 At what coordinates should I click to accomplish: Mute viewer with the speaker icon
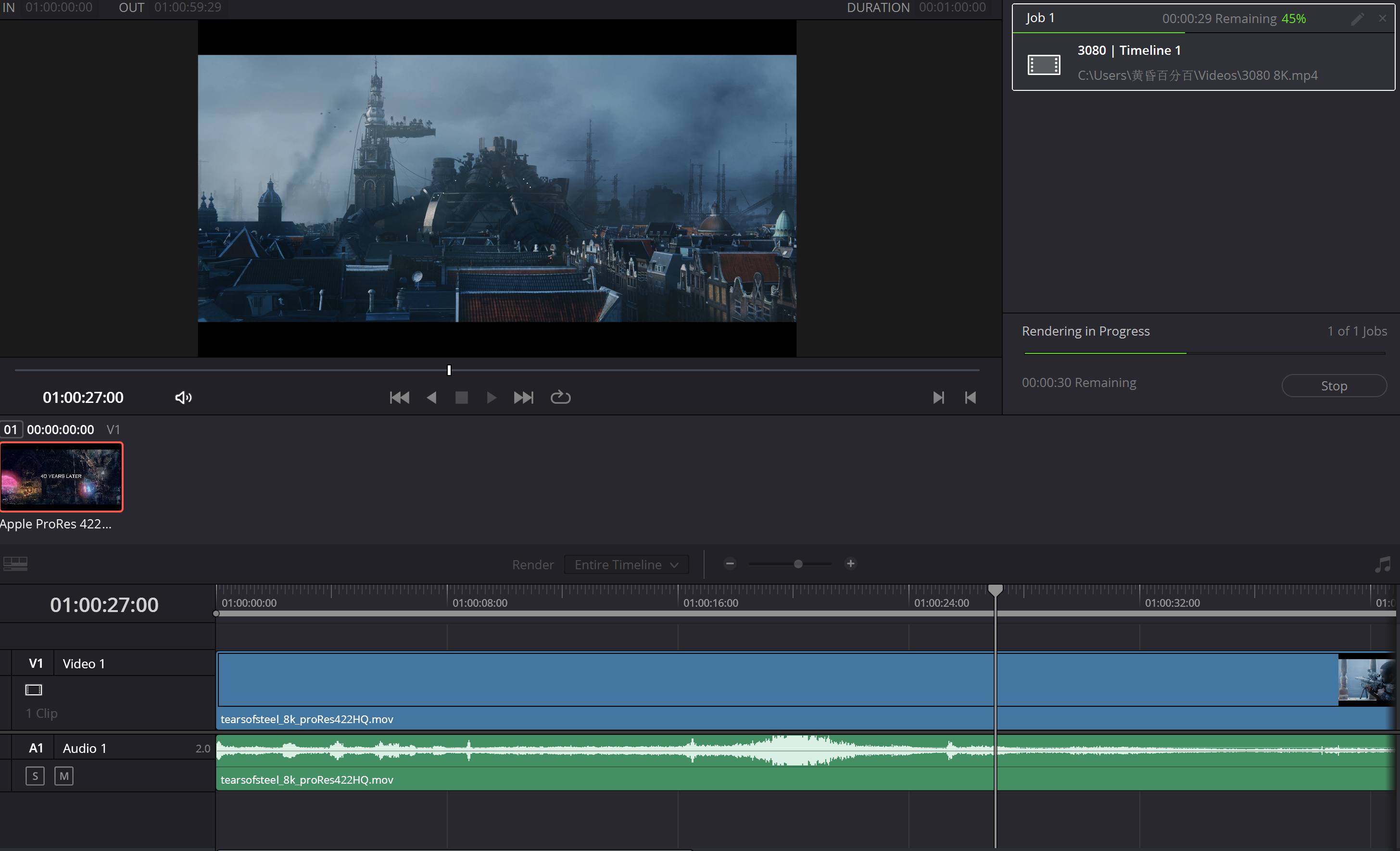tap(183, 398)
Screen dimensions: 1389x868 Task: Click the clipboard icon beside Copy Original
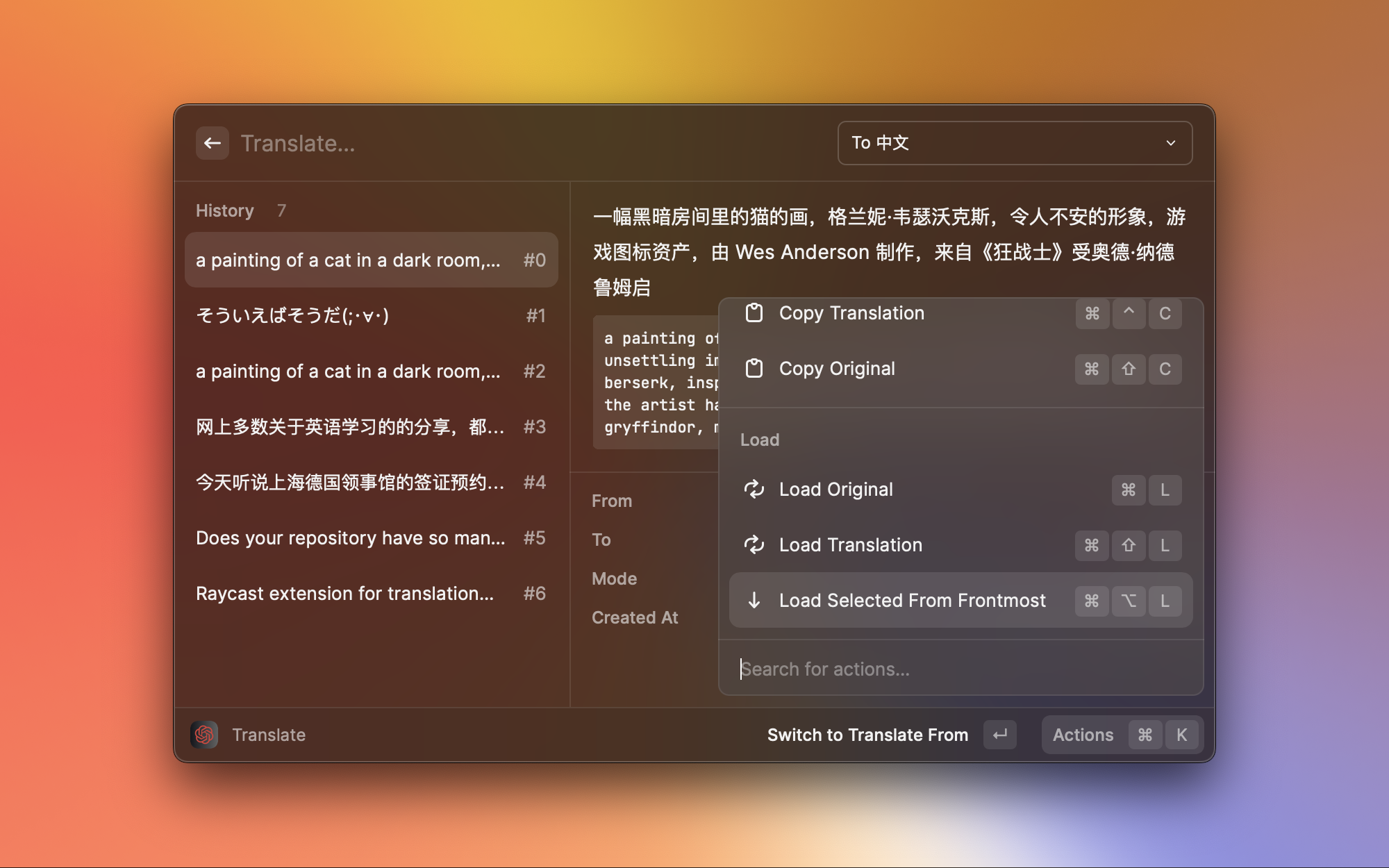[754, 369]
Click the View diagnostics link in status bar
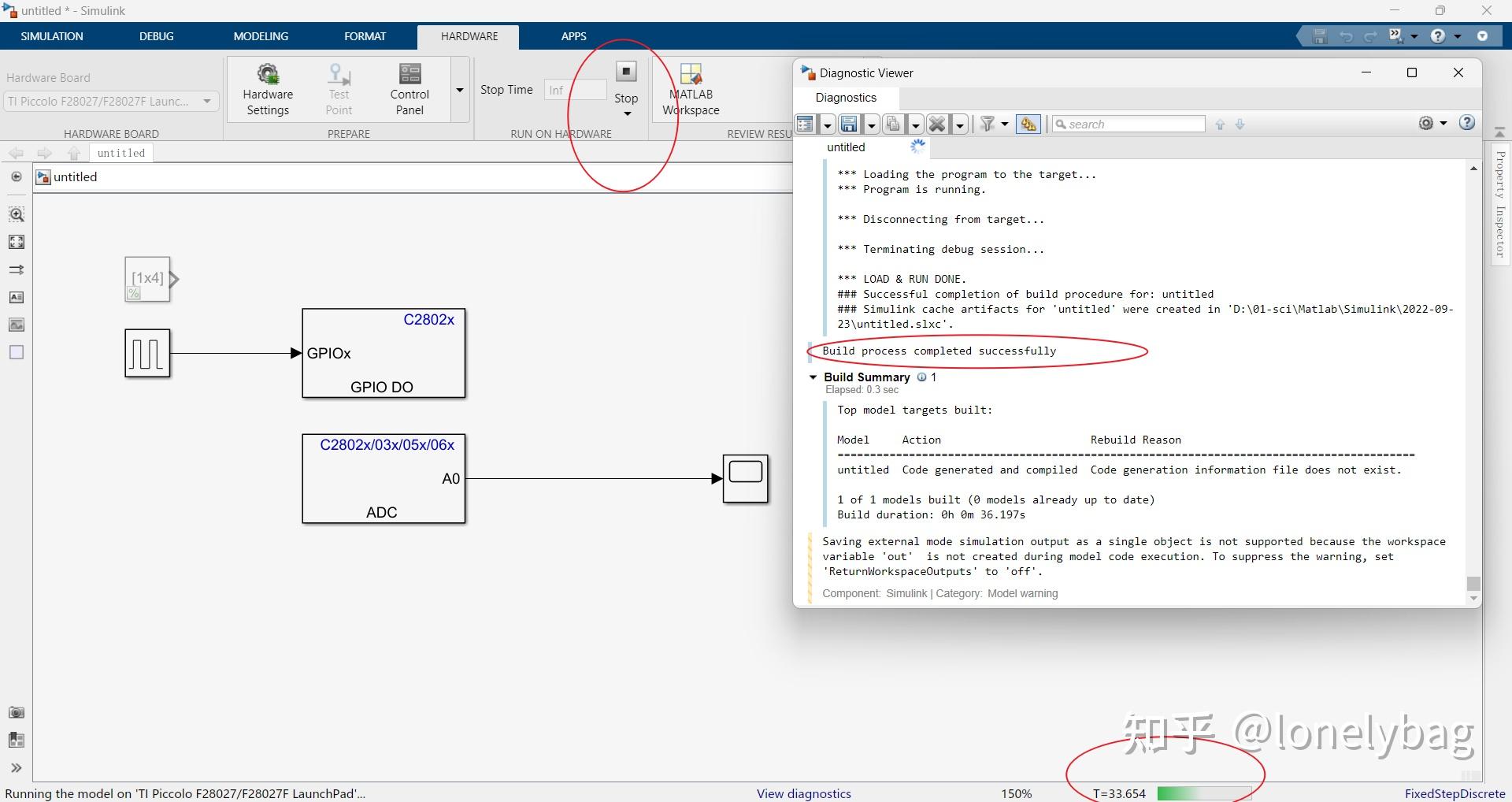The image size is (1512, 802). 802,793
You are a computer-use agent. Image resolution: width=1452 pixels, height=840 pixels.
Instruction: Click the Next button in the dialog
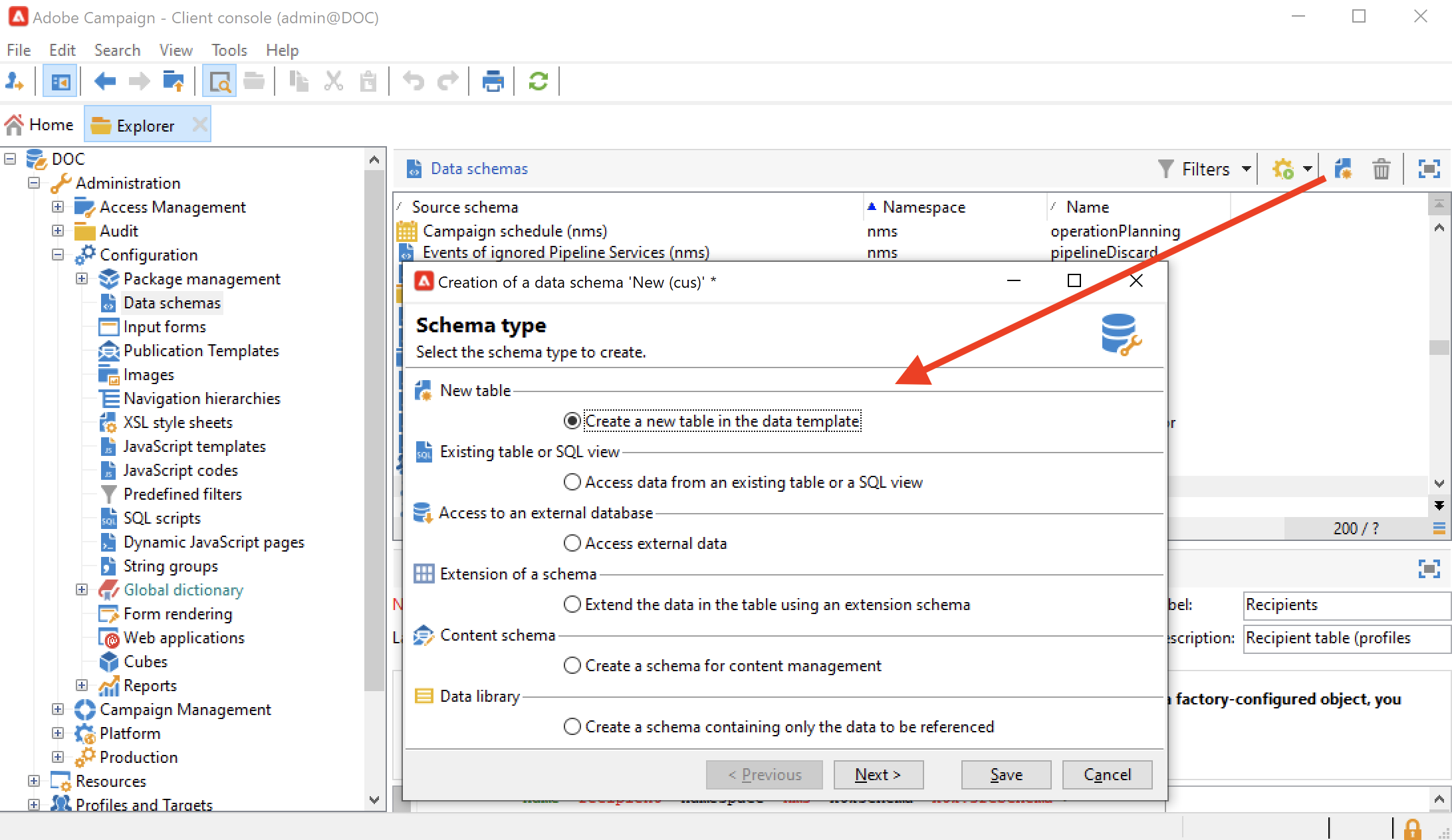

+++

Exercise description: Your output should be only the lines from the line with "Screen dimensions: 1389x868" through the end of the data, exactly as they stand, and no pictures.

The answer:
Screen dimensions: 1389x868 Task: Click the clipboard icon beside Copy Original
[754, 369]
Click the View diagnostics link in status bar
The image size is (1512, 802). 802,793
You are a computer-use agent. Image resolution: width=1452 pixels, height=840 pixels.
Instruction: Click the Next button in the dialog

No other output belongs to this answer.